*** Opening of PASSAGE PROVIDED ***

DNAZEN: Enhanced Gene Sequence Representations via Mixed Granularities of Coding Units
Journal:
arXiv
Published Date:
May 4, 2025
Abstract
Genome modeling conventionally treats gene sequence as a language, reflecting
its structured motifs and long-range dependencies analogous to linguistic units
and organization principles such as words and syntax. Recent studies utilize
advanced neural networks, ranging from convolutional and recurrent models to
Transformer-based models, to capture contextual information of gene sequence,
with the primary goal of obtaining effective gene sequence representations and
thus enhance the models' understanding of various running gene samples.

*** Close of PASSAGE PROVIDED ***
*** Opening of DATASET ***

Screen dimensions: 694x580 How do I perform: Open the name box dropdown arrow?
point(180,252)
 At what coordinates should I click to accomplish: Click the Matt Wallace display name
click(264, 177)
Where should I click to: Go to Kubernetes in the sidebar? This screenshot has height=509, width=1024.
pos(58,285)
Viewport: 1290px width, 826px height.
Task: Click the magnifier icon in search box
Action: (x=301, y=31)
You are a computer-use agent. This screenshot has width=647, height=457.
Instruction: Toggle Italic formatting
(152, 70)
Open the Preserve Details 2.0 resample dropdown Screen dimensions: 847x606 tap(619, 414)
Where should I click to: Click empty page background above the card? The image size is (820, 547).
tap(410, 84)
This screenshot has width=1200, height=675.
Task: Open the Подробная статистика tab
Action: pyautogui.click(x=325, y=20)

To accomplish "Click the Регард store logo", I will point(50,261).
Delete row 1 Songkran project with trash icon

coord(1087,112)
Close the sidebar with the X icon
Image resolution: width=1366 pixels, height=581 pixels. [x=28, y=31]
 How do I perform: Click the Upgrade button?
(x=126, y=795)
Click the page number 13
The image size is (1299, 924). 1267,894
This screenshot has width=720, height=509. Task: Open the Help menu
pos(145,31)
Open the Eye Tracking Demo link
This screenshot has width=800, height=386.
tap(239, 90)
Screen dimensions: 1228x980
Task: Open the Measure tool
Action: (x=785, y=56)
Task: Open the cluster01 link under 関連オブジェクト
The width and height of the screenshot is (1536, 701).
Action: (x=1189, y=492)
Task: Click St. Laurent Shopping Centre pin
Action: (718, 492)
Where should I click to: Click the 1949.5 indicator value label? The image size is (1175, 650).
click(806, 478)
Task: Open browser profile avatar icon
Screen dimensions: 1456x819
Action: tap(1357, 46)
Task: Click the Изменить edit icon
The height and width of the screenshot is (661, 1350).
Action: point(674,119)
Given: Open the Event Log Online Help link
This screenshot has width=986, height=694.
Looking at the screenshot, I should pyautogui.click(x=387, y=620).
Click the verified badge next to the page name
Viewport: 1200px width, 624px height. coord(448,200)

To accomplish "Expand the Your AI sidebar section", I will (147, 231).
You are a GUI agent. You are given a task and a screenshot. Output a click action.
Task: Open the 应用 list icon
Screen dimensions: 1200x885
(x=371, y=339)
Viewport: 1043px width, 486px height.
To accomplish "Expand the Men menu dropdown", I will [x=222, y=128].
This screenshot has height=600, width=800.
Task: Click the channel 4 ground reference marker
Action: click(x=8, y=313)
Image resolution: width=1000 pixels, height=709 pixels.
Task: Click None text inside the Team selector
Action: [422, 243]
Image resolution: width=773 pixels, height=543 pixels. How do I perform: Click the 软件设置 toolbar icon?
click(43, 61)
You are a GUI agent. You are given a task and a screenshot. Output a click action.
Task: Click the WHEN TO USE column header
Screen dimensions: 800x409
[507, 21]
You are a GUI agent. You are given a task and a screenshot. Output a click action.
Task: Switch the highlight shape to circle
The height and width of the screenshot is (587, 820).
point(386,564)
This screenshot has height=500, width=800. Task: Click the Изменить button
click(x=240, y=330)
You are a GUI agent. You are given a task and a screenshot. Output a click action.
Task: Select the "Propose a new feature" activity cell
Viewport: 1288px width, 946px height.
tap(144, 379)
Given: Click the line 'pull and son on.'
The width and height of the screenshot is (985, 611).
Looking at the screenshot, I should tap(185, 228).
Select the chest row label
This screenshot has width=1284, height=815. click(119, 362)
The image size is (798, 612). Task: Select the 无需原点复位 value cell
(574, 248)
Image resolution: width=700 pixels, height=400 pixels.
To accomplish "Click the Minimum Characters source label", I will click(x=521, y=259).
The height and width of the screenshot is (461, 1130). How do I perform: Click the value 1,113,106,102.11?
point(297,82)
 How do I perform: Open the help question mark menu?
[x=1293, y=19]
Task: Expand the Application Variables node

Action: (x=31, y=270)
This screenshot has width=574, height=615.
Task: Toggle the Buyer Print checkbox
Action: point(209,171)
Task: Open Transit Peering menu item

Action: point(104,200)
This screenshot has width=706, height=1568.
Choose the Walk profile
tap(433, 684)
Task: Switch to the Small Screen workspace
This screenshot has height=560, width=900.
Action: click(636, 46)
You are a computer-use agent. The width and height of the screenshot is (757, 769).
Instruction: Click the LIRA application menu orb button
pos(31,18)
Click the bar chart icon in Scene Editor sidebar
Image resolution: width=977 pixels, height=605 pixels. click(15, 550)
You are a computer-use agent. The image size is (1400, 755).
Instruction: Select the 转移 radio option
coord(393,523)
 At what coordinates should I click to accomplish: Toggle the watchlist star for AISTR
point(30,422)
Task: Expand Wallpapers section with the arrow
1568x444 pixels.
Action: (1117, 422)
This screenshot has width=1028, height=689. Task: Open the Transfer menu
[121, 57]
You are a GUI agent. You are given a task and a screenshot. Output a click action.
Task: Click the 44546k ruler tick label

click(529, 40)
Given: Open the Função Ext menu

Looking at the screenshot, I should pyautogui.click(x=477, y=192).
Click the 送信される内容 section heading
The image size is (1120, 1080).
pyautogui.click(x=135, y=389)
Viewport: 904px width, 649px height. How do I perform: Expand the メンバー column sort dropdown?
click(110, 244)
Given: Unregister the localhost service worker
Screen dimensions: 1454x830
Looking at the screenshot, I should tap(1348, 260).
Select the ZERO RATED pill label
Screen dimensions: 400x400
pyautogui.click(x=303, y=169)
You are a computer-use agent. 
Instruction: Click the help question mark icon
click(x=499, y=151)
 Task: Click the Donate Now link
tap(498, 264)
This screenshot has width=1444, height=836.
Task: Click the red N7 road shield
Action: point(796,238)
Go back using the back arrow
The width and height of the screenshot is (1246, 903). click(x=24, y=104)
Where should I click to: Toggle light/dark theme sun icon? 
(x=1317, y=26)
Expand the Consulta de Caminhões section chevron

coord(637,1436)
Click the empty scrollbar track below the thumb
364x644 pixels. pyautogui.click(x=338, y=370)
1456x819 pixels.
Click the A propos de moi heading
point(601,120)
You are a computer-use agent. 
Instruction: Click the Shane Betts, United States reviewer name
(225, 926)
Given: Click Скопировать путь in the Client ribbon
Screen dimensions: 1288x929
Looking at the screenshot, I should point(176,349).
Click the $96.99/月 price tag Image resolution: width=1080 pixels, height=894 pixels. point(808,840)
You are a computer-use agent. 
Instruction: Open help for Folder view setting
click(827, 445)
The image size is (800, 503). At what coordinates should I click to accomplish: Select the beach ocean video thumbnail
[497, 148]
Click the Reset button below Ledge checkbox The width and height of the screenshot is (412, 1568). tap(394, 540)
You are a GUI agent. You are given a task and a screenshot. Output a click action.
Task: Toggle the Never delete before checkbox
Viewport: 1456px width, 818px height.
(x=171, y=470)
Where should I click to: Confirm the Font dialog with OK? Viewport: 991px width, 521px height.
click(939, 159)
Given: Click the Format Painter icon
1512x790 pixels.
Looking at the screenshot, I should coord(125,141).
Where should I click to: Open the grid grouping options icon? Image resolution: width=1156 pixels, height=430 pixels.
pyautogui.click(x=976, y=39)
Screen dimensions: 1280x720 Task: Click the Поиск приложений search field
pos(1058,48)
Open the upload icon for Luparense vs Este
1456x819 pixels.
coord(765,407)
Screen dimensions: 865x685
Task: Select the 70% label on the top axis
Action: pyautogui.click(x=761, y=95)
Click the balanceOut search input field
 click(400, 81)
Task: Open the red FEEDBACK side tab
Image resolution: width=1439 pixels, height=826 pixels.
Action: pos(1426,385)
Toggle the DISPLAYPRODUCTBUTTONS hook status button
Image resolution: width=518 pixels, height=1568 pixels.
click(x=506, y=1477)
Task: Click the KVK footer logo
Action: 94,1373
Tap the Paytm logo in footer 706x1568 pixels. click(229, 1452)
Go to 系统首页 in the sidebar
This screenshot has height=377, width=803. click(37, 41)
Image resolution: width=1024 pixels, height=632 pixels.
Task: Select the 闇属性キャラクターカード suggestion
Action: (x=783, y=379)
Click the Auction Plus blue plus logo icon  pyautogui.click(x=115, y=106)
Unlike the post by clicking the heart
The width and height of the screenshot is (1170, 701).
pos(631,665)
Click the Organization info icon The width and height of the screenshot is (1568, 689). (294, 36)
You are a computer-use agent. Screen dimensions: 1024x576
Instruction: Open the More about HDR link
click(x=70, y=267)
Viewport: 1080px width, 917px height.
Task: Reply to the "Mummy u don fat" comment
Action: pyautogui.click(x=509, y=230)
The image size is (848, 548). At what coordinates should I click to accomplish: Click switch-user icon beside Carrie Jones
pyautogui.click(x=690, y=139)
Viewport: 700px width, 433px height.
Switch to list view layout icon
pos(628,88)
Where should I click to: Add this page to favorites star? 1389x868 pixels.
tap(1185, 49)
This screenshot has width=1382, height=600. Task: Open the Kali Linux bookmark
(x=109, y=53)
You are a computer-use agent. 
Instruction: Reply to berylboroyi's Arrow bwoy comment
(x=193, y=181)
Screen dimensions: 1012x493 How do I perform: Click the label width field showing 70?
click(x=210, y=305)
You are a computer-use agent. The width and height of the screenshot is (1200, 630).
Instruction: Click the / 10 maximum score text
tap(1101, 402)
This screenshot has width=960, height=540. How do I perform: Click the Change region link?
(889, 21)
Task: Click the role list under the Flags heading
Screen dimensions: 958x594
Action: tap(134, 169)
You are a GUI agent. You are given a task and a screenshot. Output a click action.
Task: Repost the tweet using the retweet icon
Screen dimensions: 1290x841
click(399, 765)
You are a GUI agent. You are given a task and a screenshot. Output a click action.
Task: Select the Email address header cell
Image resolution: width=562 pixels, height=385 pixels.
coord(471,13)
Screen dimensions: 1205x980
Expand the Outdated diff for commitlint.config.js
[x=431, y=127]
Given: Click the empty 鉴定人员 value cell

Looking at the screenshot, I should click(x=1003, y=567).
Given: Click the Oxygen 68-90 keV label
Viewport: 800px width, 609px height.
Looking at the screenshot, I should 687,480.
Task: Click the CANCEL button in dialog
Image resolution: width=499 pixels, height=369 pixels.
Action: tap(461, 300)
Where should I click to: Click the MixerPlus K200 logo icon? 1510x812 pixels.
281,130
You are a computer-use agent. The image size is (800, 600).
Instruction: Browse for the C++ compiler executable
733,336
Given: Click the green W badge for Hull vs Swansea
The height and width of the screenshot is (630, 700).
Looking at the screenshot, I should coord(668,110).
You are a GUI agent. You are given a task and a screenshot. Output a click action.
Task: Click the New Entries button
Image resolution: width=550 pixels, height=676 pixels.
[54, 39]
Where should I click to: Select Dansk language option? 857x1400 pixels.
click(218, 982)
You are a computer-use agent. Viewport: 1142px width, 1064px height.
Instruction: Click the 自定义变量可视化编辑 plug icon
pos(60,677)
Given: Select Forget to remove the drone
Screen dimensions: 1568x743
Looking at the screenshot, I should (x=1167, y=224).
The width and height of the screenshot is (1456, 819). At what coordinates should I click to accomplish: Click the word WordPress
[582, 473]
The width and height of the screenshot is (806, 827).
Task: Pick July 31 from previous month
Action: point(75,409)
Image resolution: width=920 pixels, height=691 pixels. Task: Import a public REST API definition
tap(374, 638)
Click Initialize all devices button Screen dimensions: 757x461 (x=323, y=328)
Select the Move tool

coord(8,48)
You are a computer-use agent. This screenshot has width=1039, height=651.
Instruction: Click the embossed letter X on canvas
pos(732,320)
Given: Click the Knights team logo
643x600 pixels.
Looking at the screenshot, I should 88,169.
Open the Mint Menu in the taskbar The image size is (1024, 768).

*** Close of DATASET ***

— ACTIVITY LIST —
A. In two sentences, summarize the DNAZEN abstract.
B. Output the part of the DNAZEN abstract starting at "DNAZEN: Enhanced Gene" and ending at "running gene samples.".
These rows come from a source other than the DNAZEN abstract.

— SOLUTION SET —
A. Genome modeling conventionally treats gene sequence as a language, because its structured motifs and long-range dependencies resemble linguistic units and organization principles such as words and syntax. Recent studies use advanced neural networks, from convolutional and recurrent models to Transformer-based models, to capture the contextual information of gene sequence, mainly to obtain effective gene sequence representations and thus improve the models' understanding of gene samples.

B.
DNAZEN: Enhanced Gene Sequence Representations via Mixed Granularities of Coding Units
Journal:
arXiv
Published Date:
May 4, 2025
Abstract
Genome modeling conventionally treats gene sequence as a language, reflecting
its structured motifs and long-range dependencies analogous to linguistic units
and organization principles such as words and syntax. Recent studies utilize
advanced neural networks, ranging from convolutional and recurrent models to
Transformer-based models, to capture contextual information of gene sequence,
with the primary goal of obtaining effective gene sequence representations and
thus enhance the models' understanding of various running gene samples.